Thursday, June 25, 2009

And on to Paisley

36 miles (58km)

Well, the post below details one of the recurring aspects of today's journey. However, it wasn't all like that.

(Note: if you're just reading this for the pictures, you're going to be disappointed. Today, while interesting, was distinctly difficult to take pictures of.)

We started the morning following the River Leven, which flows out of Loch Lomond and is Scotland's fastest flowing river. It's been the site of many and varied textiles industries down the years. Eventually, we joined the path that follows the Forth and Clyde Canal way. We'd been told about this path, which goes from Edinburgh to Glasgow (or vice verse, depending on who you talk to): it's been recently done up, and the canal re-opened I think. We went past a few locks, which meant that James could explain in that condescending manner that girls like how they operated. Exciting. Perhaps the most interesting lock was one which was underneath a road - presumably cheaper than building a higher road bridge?

Just out of Glasgow, we made something of a detour... because the turn-off we required was signposted only by a wooden post about a foot high. We did discover that there was a ferry we could take, from Renfrew (site of our detour) to Paisley (site of our accommodation). Not knowing the times, and determined to be Authentic (or something), we decided to continue on the cycleway and go into Glasgow, out of Glasgow, and then on to Paisley by bike. It was only an additional 18 miles or so.

The ride into Glasgow, along the Clyde, was quite fascinating. I'll be honest: I've always heard of Glasgow as the poorer, more industrial cousin to Edinburgh. And the outskirts were, frankly, feral; lots of glass on the path, rubbish in the long grass on the edges, rundown buildings when we got towards town. Oh, and a bloke being arrested on our path. However - as in so many places, Melbourne included - the docks and waterfront are being remodelled, as shipping no longer comes right into the heart of the city. By bike, the transition from derelict buildings to high-class apartments seemed to happen really quite quickly. And it was very cool to ride past the Glasgow Science Centre, and BBC Scotland - whose entire wall facing the Clyde is window.

We went off track and into Glasgow proper for lunch, because there was nothing on our route and because we were making far better time than we had anticipated. Following the Clyde ever further in, we eventually turned into the city centre and found quite a nice stretch of shops and cafes not too far away.

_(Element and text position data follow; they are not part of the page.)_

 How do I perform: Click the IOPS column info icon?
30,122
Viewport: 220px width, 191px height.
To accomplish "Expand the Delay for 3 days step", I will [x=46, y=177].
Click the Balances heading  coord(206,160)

Glasgow quite obviously is much more than the country cousin to Edinburgh; they have a Dr Who exhibition on at the moment!

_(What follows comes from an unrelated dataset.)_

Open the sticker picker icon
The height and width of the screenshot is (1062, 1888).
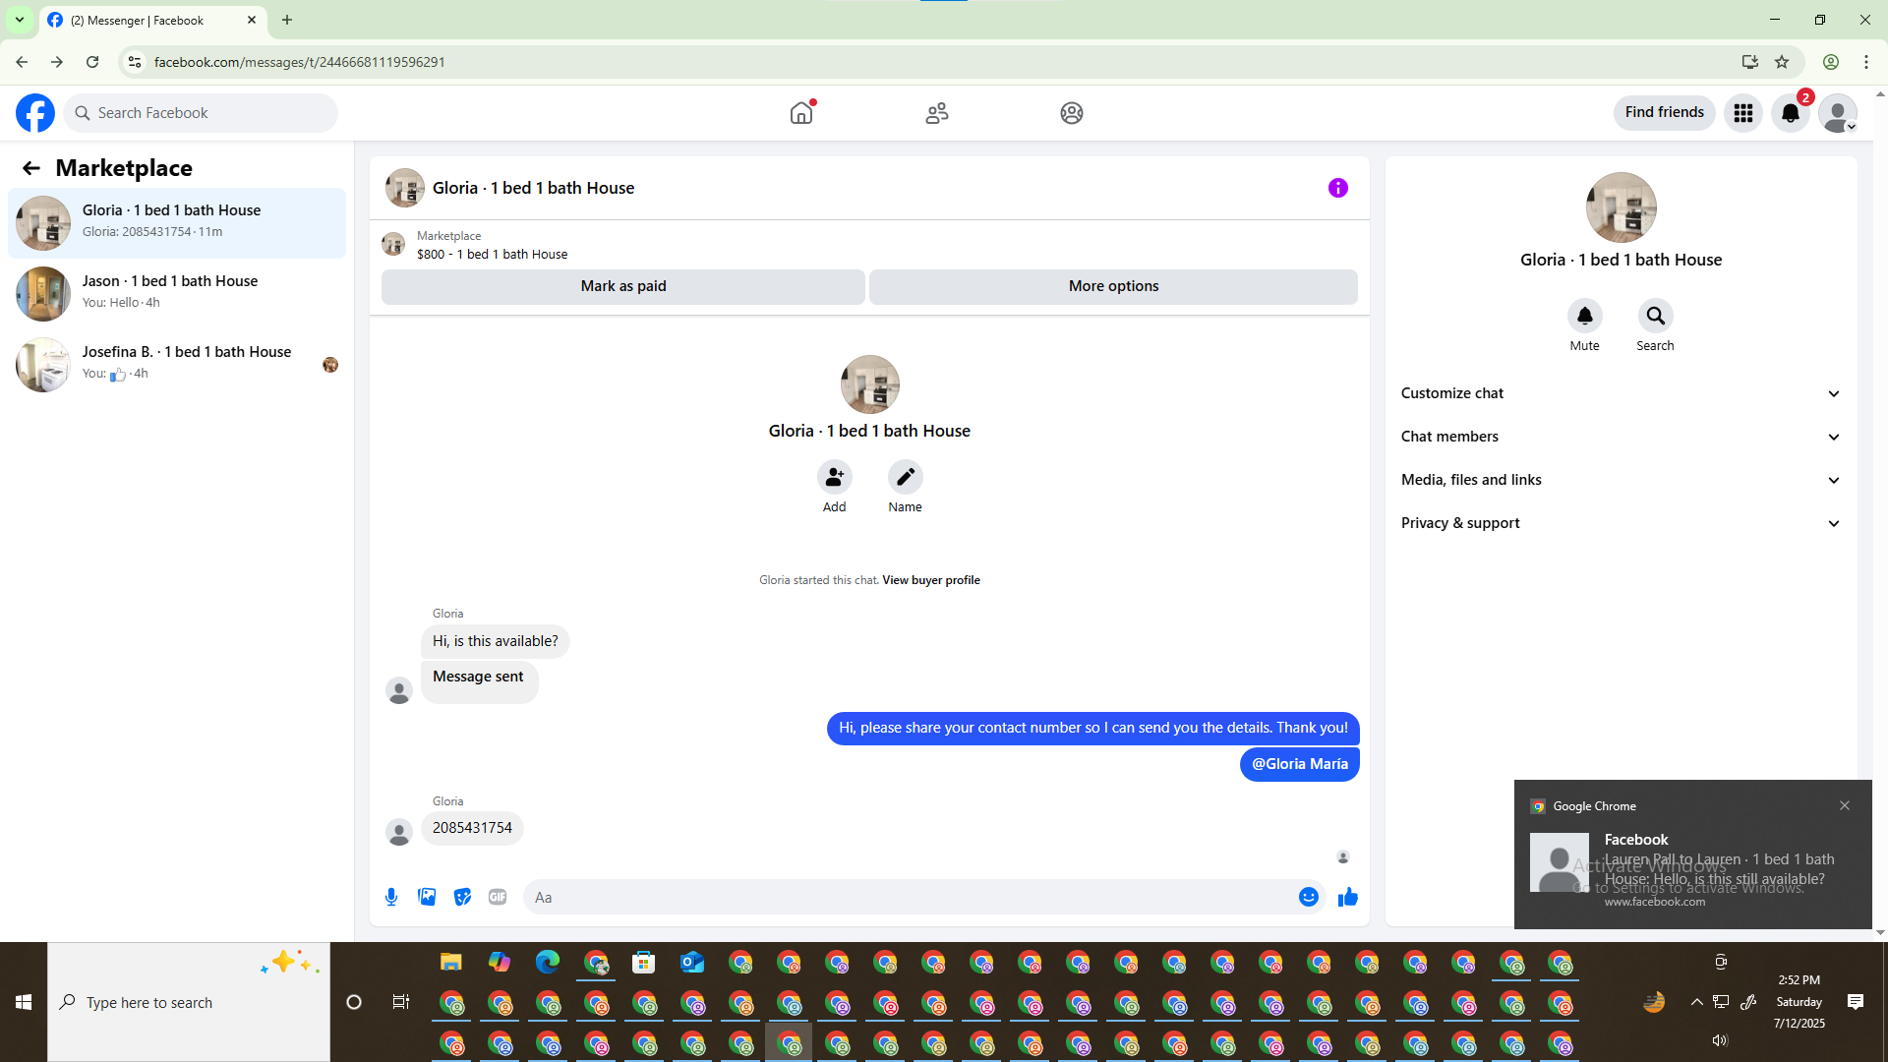coord(462,897)
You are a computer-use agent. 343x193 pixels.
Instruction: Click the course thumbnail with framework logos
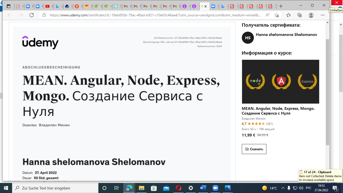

We caused some amusement amongst the suits and stockings out basking in the sun and eating their lunch along the river by stopping to put on sunscreen; we then crossed the Clyde and headed out of Glasgow proper to Paisley. Our route took us through Pollock Country Park; I have no idea who Pollock was, but there was a golf course and a big old house and a mountain bike course that had James crying for suspension on Henry. Paisley... well. It has an abbey, from the 12th century; and a campus of the University of West Scotland. And a big rambly secondhand bookshop (hello, more Harry Potter). It also has skanks and neds (aka chavs, aka bogans) being scary and shouting at each other, and shops with iron bars on the windows - those shops that are not boarded up, anyway. We're staying in a very pricey place that's really catering for people on the way to/away from the airport, and for people with business at the uni. Frankly, in some ways it feels like an oasis - or perhaps a gated community in the middle of the feral heartland...

We're currently enjoying the lounge, wifi and a book. Normally we like to find a pub etc and meet some locals, but I think tonight we might give it a miss.